The global defence budget is expected to be worth $1,748.5bn by 2020, growing at a compound annual growth rate (CAGR) of 7.07%, according to market research firm MarketsandMarkets. While there is no elaboration on where funds are allocated within the budget, the necessity for smart communication makes it likely that a significant portion will be reserved for further implementing IoT technologies.
Portable devices are the cornerstone of IoT but they are only as effective as their power supply. While mission-critical applications in biometric stations are usually fixed installations powered by generators, field devices require a reliable military battery that is capable of not just providing sufficient power discharge but also of doing it consistently.
For example, a portable communication device needs a battery capable of withstanding lengthy periods without charging. Not only that, but the battery must be securely fitted and able to operate correctly in spite of the environment or handling of the device. Only then will it be a reliable source of power.

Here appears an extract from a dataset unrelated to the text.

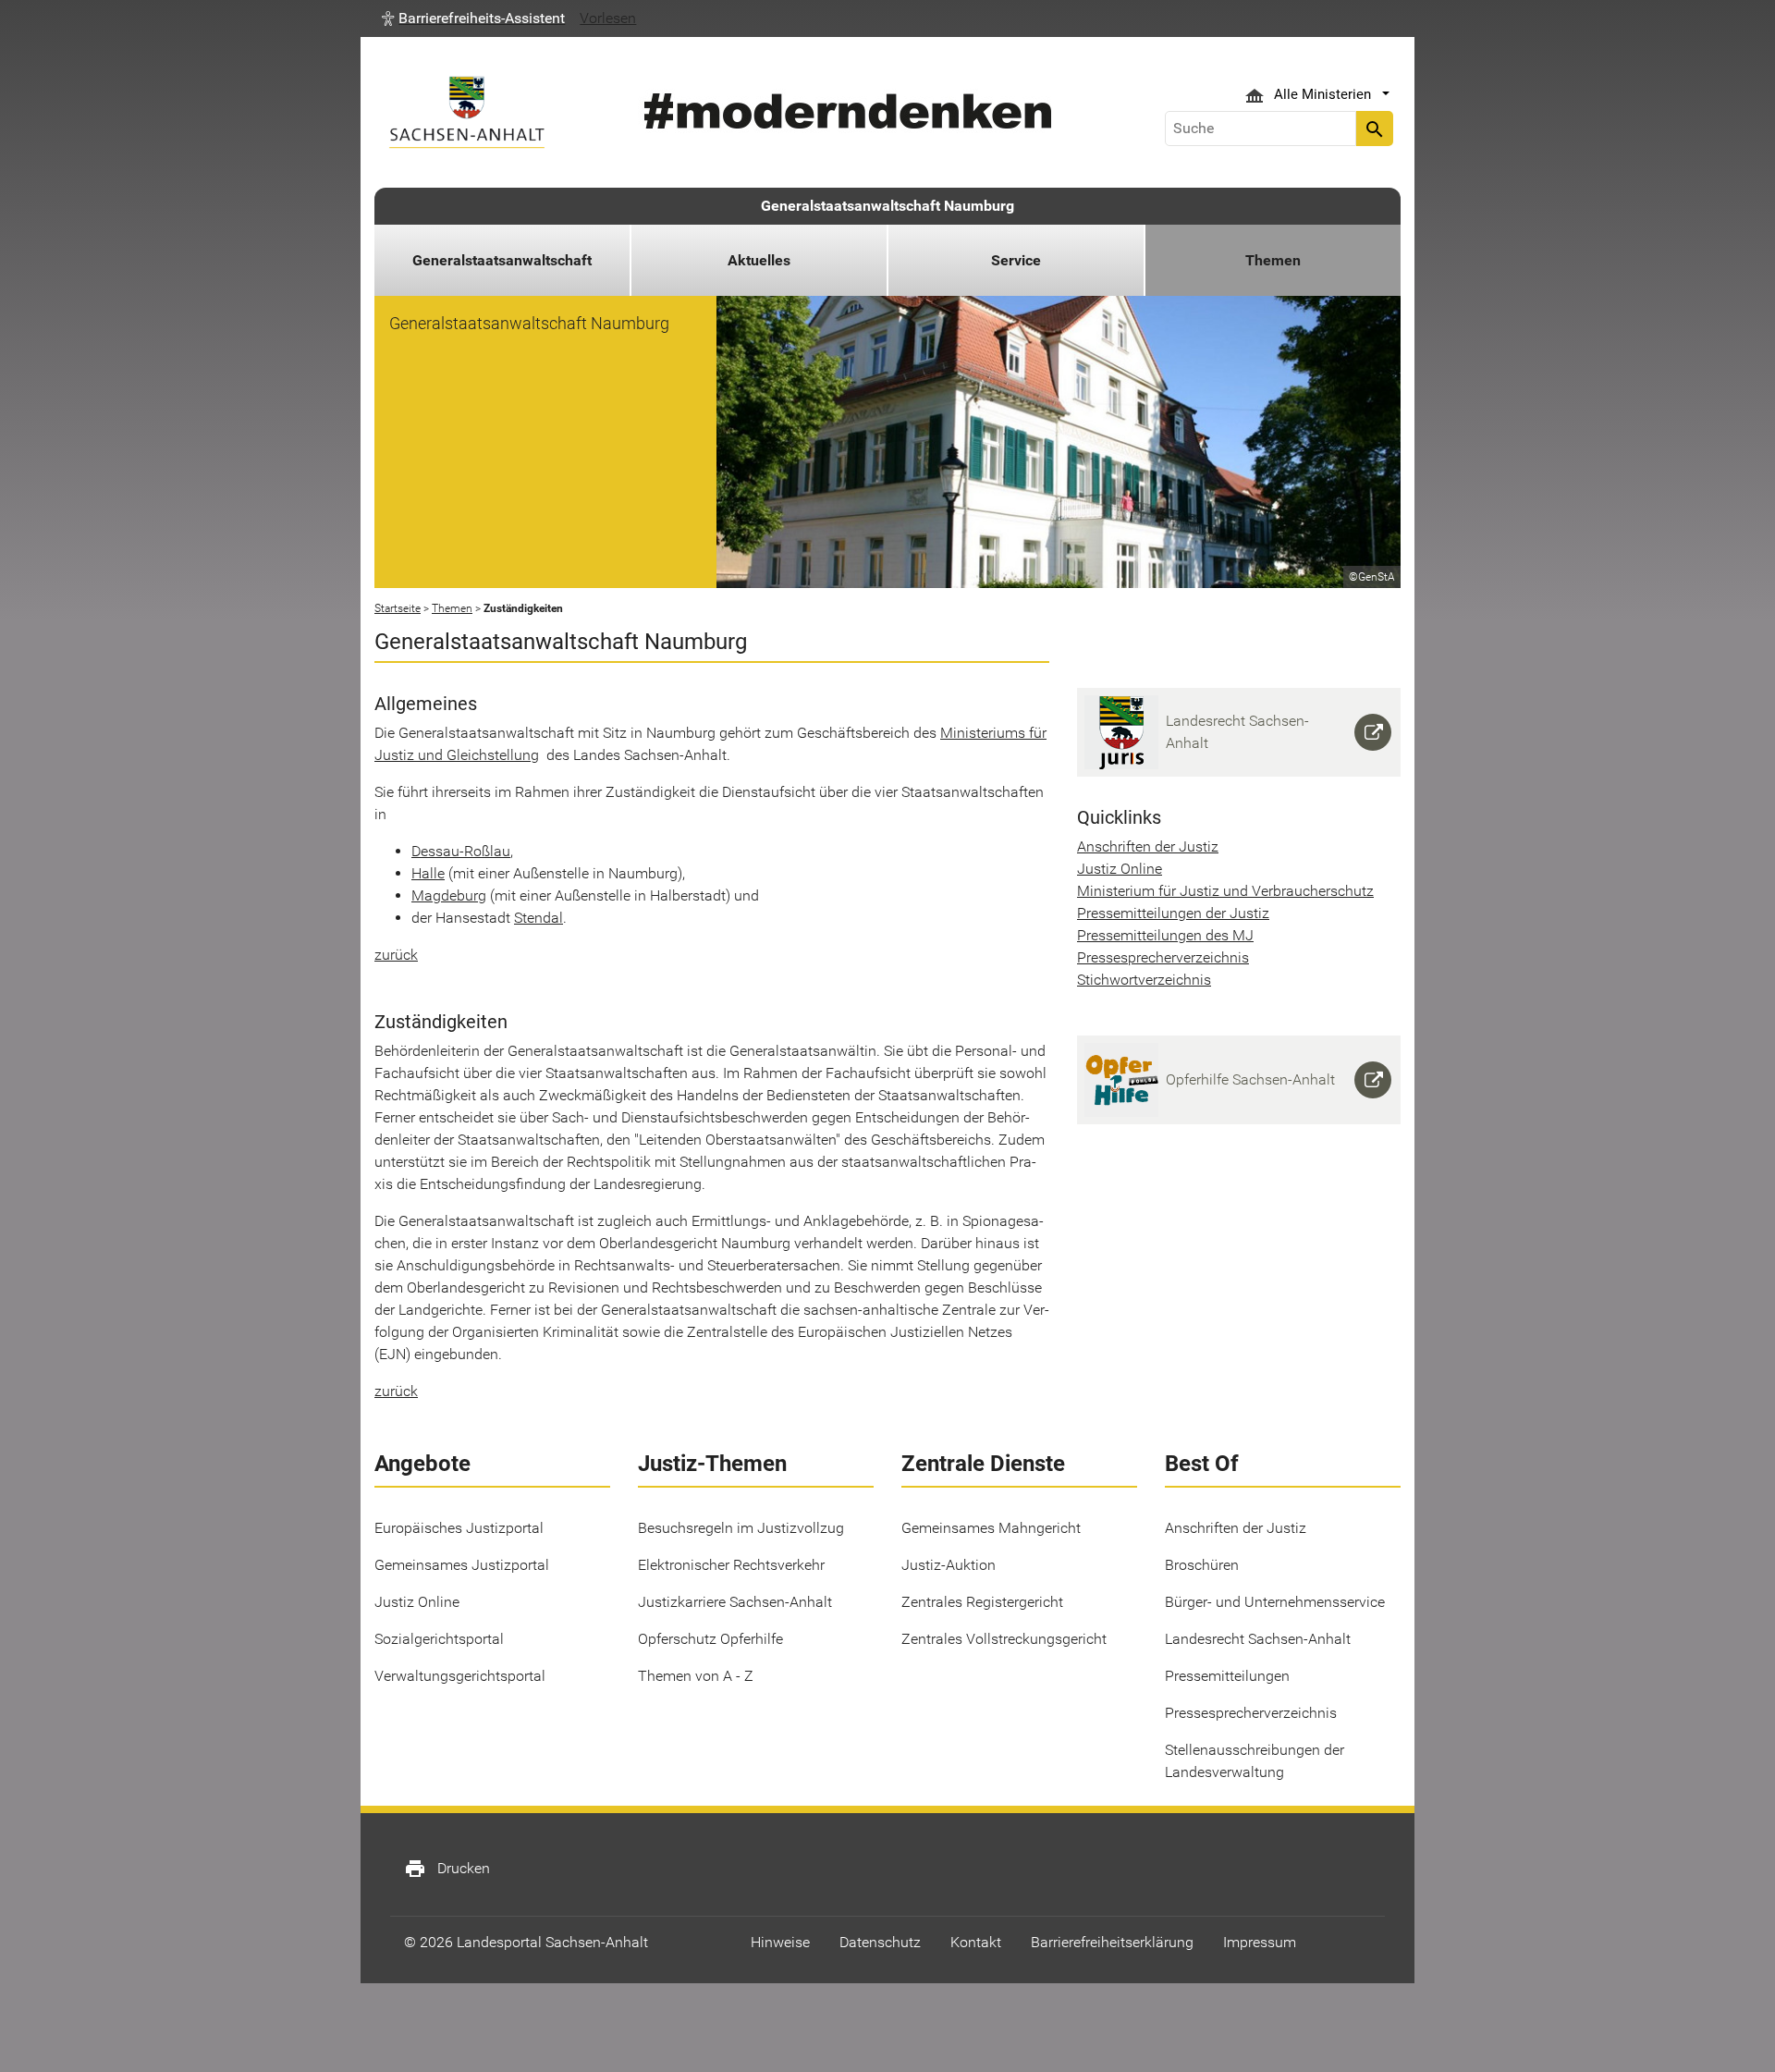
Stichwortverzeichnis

This is one of the core challenges faced by defence and security batteries. While it might be relatively straightforward to find one suitable for powering devices, it’s significantly harder to find one that does so effectively. Batteries for field devices, or even emergency lights, need a longer operating life with accurate fuel gauging to avoid unexpected depletions.
Specially designed military batteries offer a trustworthy solution. The best way to guarantee that the battery is capable of delivering consistent results is to approach battery manufacturers directly for a bespoke product. These could come with precise fuel gauging or an LED state of charge indicator, all housed within a lightweight and rugged casing to withstand harsh conditions. Little touches like this make all the difference in the field.
The grey market – cost vs cost efficiency
All markets have their difficulties and defence is no exception. Counterfeit, or grey market, batteries pose a tremendous threat to the electrical integrity of military devices, sacrificing quality for a lower price. This lower cost may sway some manufacturers, but these batteries are far from cost efficient.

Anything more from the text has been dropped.